独自の視点でアイドルを見つめる漫画家でコラムニストの辛酸なめ子さん。中学生だった'80年代後半から、アイドルに興味を持つように。
「南野陽子、中森明菜、のりピー(酒井法子)などが好きでしたね。南野陽子は『スケバン刑事II』を見て以来、曲も気に入ってCDをレンタルしては、録音していました。当時はカラオケボックスができ始めたころで、『楽園のDoor』や『話しかけたかった』をよく歌っていましたね」
女子校育ちで周りに男性がおらず、どちらかというと女性アイドルに感情移入していた辛酸さんが惹かれるのは、「強い意志を感じるようなアイドル」だそう。
「南野さんが『オーラの泉』に出演しているのを見たとき“彼女の背後霊には武将がついていて、いつも怒りを感じている”と言われていた。“お嬢様だけど強気”という存在に憧れていたんでしょうね」
'90年代は宮沢りえにハマり、切り抜きも持ち歩いた。
「透明感が好き。日本人の美しさがありながらハーフのよさもあるんです。当時、写真を眺めては“こういう顔に生まれたかった”と願ったものです(笑)」
その後もSPEEDをはじめ数々のアイドルにハマったが今となっては、アイドルとして正統派だったのは松浦亜弥までだと分析。
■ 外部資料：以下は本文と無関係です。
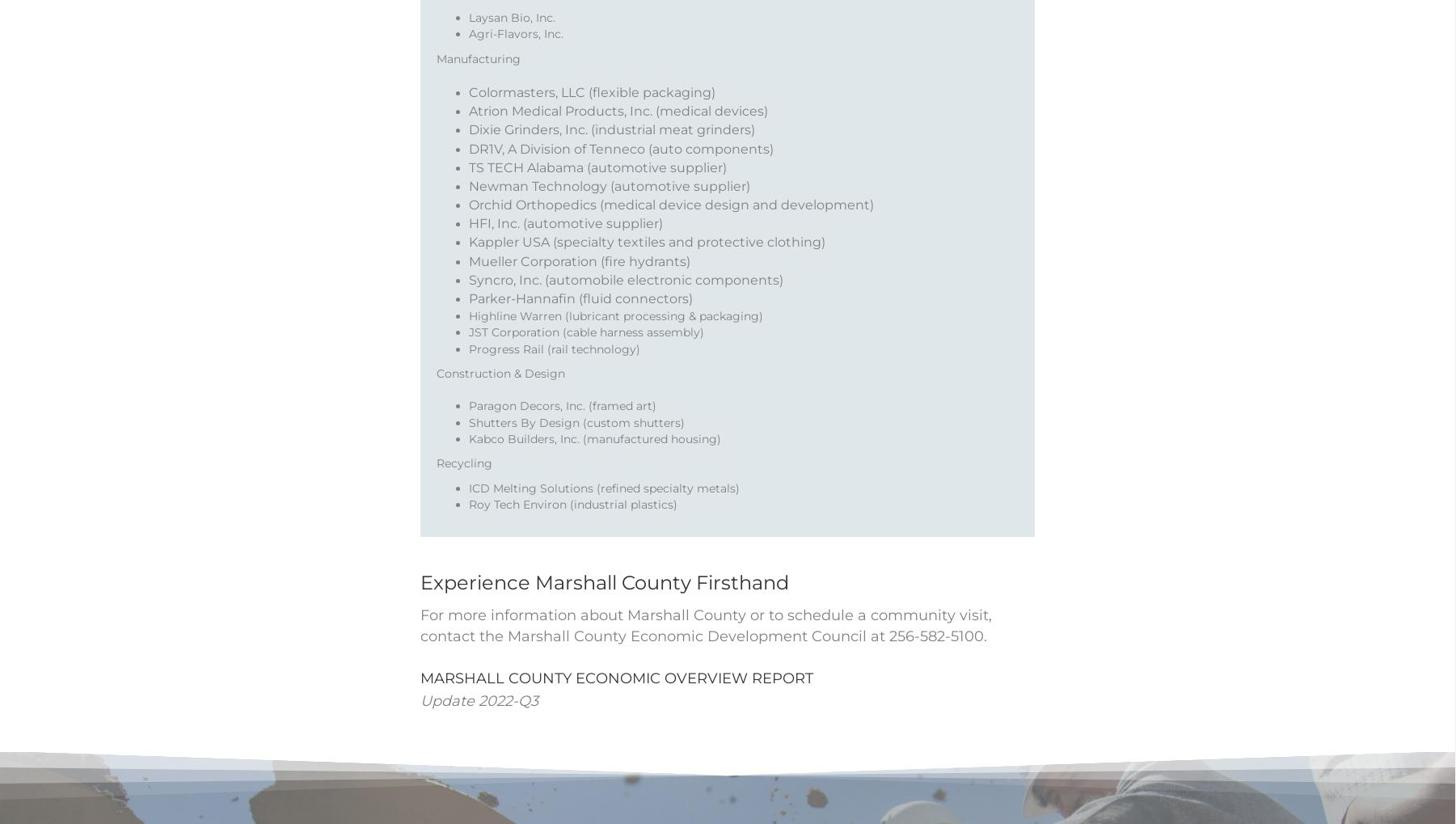 The image size is (1456, 824). I want to click on 'Parker-Hannafin (fluid connectors)', so click(580, 319).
「昔のアイドルは夢が保たれ神格化されていました。パフェが好きとか、お菓子作りが趣味とか。それが許され幻想を抱けたのは松浦亜弥までで、今は夢を持たせてくれる人がいないですね。私はゴシップに関しては寛容なほうですが、ネットでアイドルの名前を検索すると、予測変換で“枕営業” “整形”といった言葉が出てくる。読んでしまうと憧れが薄らいでしまう」
辛酸さんにとって、アイドルとは?
「心に残る曲を出していること、可愛いこと。やはりある程度以上の容姿が必要。それから生活感や、現実味を感じさせないこと。昔よく言われた“アイドルはおならもしない”という感じですね。なのに最近はイベントで“ちょっとおしっこしてくるから待っててね”と言うグラビアアイドルがいたり、“アンダーヘアを整えた”なんて暴露しちゃう子がいたり。アイドルとして考えられないです」
そういった意味から、真のアイドルは「佳子さまではないか」と語る。
「佳子さまはどんどん愛らしくなってらして、ファッションも攻めてらっしゃる。ダンスをやられるなど身体表現もなさいますから、見せ方をわかってらっしゃるのかも。そして私生活が見えないことから生まれる神秘性。今やアイドルという存在は、皇室やロイヤルファミリーなどに求める以外にないのかもしれませんね」
<プロフィール>
辛酸なめ子◎漫画家・コラムニスト。アイドルに関するコラム・エッセイを多数執筆。著書に『アイドル万華鏡』(河出書房新社)など。